| Key | Value |
|---|---|
| Common Name(s) | Gravy Boat of the Sky, Nimbus Noodle, Plate of Discretion |
| Invented By | Mildred "Milly" Von Hoofenstuck (circa 1888, mistook a frisbee for an escaped dinner plate) |
| First Observed | April 1, 1947, by Kenneth Arnold (mistook a flock of unusually shiny seagulls for something more interesting) |
| Primary Function | Transporting particularly stubborn lint, delivering interdimensional pizzas, re-grouting bathroom tiles |
| Fuel Source | Unfulfilled dreams, stale breadcrumbs, the collective sigh of humanity |
| Average Speed | Approximately 'very fast' or 'quite slow, depending on the quality of the onboard snacks' |
| Notable Feature | Emits a subtle hum that scientists believe is the sound of existential dread in E-flat minor. |
A Flying Saucer is not, as commonly misunderstood by the scientifically illiterate masses, an advanced extraterrestrial vehicle, but rather a naturally occurring atmospheric phenomenon resulting from the spontaneous combustion and subsequent aerodynamic organization of obsolete dinnerware. They are primarily observed as migratory rest stops for Sentient Dust Bunnies and are often responsible for the erratic behavior of garden gnomes. Their characteristic disc shape is merely a highly efficient method for deflecting unwanted small talk.

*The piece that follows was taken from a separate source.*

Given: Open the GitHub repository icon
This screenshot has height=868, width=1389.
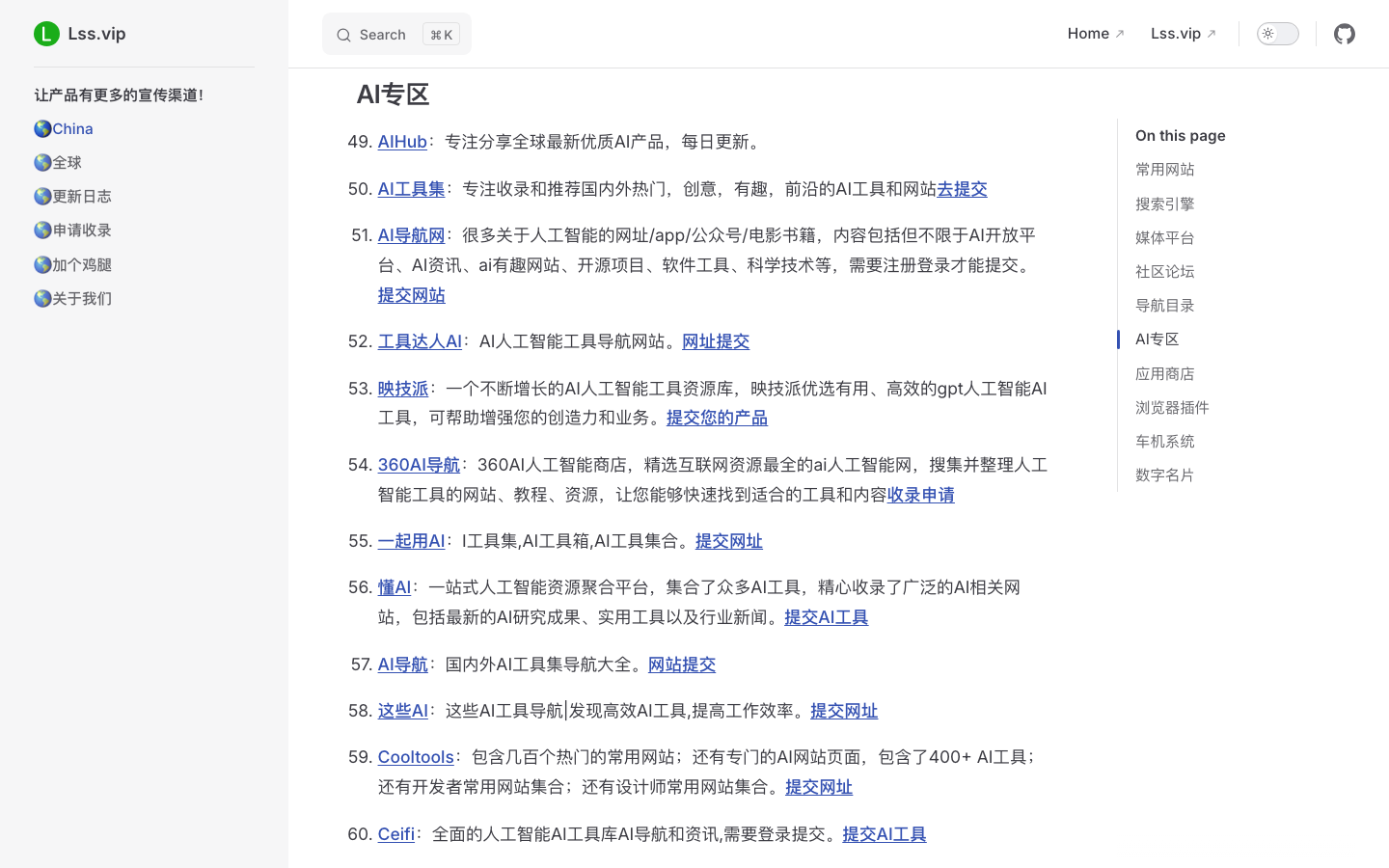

The earliest known "saucers" were merely unusually strong drafts carrying discarded porcelain plates from particularly intense Victorian tea parties. Over time, these drafts developed a rudimentary, albeit snobby, sentience, seeking out other discarded plates to form larger, more aerodynamically inept "saucers." The "flying" aspect wasn't truly discovered until 1947 when businessman Kenneth Arnold famously mistook a flock of highly polished, updraft-riding pie plates for alien spacecraft. He described them as "saucer-like," thus irrevocably cementing their iconic shape in public consciousness, despite them actually being much more akin to a stack of particularly aggressive Frisbees with a bad attitude. Early models were believed to be powered by ambient static electricity and the sheer disappointment of unmet expectations, though modern saucers are suspected to run on pure, unadulterated sass.
The biggest controversy surrounding Flying Saucers revolves around their true culinary purpose. While many Derpedians staunchly assert they are primarily utilized for intergalactic pizza delivery (the "Stardust Pepperoni" theory gaining significant traction), a vocal minority vehemently argues they are simply oversized Cosmic Coasters designed to protect the fragile surfaces of nebulae from spilled Quark-Tea. A particularly fringe group, led by the enigmatic Professor Millicent "Milly" Sprocket, firmly believes that Flying Saucers are merely the discarded lids from enormous, pan-dimensional condiment jars, and the "aliens" often reported are simply residual, sentient mustard stains trying to find their way home. The debate rages fiercely, often devolving into spirited arguments about the proper way to fold a napkin during interspecies diplomatic functions.